In the first line , there are two positive integers k and m. ( k<2*10^9 , m < 10^5 )
In the second line , there are ten integers represent a0 ~ a9.

Output

For each case, output f(k) % m in one line.

Sample Input

10 9999

1 1 1 1 1 1 1 1 1 1

20 500

1 0 1 0 1 0 1 0 1 0

Sample Output

45 104

 

矩阵快速幂，但是我没有自己推出来，感觉都好神（是你太弱了吧。。）。
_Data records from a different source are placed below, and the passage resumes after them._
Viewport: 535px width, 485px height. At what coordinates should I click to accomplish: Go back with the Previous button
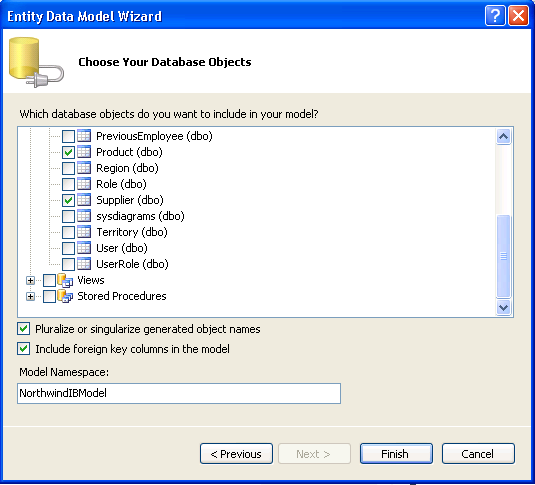[236, 454]
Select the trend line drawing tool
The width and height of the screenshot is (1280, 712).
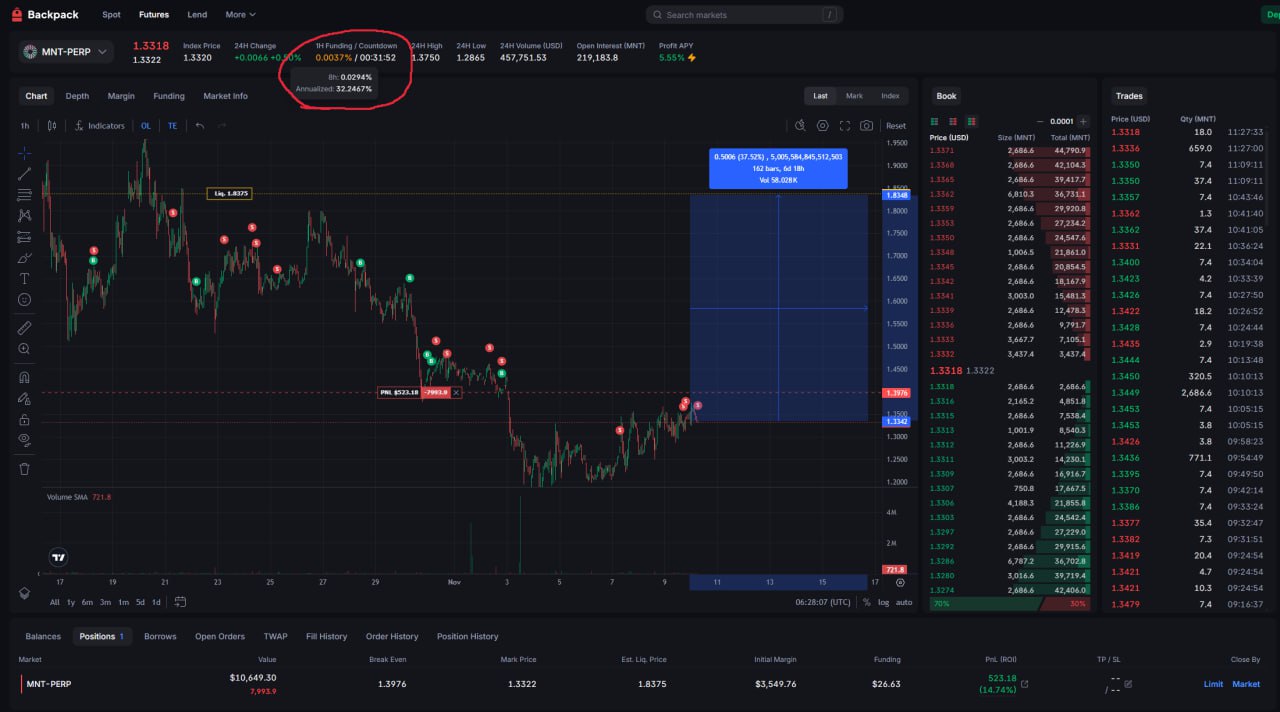tap(24, 174)
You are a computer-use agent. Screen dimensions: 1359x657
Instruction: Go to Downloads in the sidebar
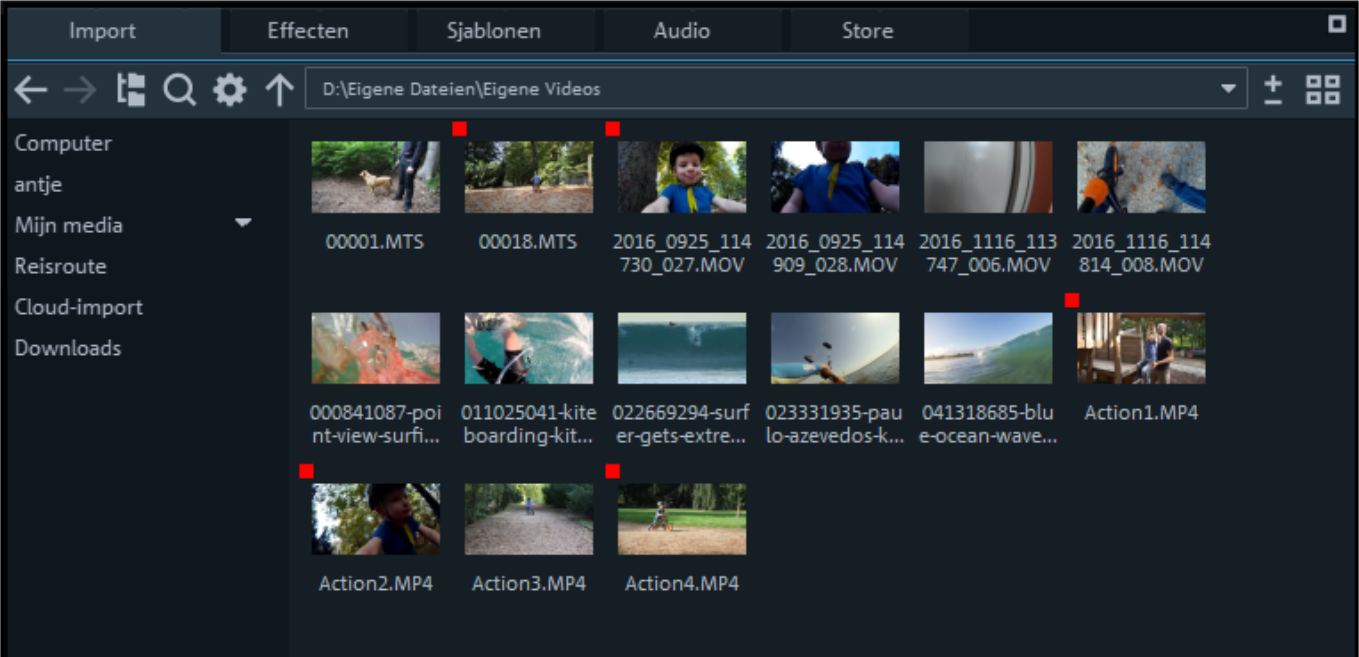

别忘了取模，各种地方都要取！

CODE:

#include <iostream>
#include <cstdio>
#include <cstring>
#define REP(i, s, n) for(int i = s; i <= n; i ++)
#define REP_(i, s, n) for(int i = n; i >= s; i --)
#define MAX_N 10 + 5

using namespace std;

int k, m;
struct node{
    int Mtx[MAX_N][MAX_N];
}med;

void Pre_Set(){
    REP(i, 1, 10) scanf("%d", &med.Mtx[1][i]);
    REP(i, 2, 10) REP(j, 1, 10){
        if(i - j == 1) med.Mtx[i][j] = 1;
        else med.Mtx[i][j] = 0;
    } 
}

node operator*(node a,node b){
    node c;
    REP(i, 1, 10) REP(j, 1, 10){
        c.Mtx[i][j] = 0;
        REP(k, 1, 10) c.Mtx[i][j] += a.Mtx[i][k] * b.Mtx[k][j]; 
        c.Mtx[i][j] %= m;
    }
    return c;
}

node operator^(node a,int k){
    if(k == 0){
        memset(a.Mtx, 0, sizeof(a.Mtx));
        REP(i, 1, 10) a.Mtx[i][i] = 1;
        return a;
    }
    if(k == 1) return a;
    node c = a ^ (k >> 1);
    if(k & 1) return c * c *a;
    return c * c;
}

int main(){
    while(scanf("%d%d", &k, &m) != EOF){
        Pre_Set();
        if(k < 10) { cout << k % m << endl; }
        else {
            med = med ^ (k - 9);
            int ans = 0;
            REP(i, 1, 10){
                ans = (ans + med.Mtx[1][i] * (10 - i)) % m;
            }
            printf("%d\n", ans);
        }
    }
    return 0;
}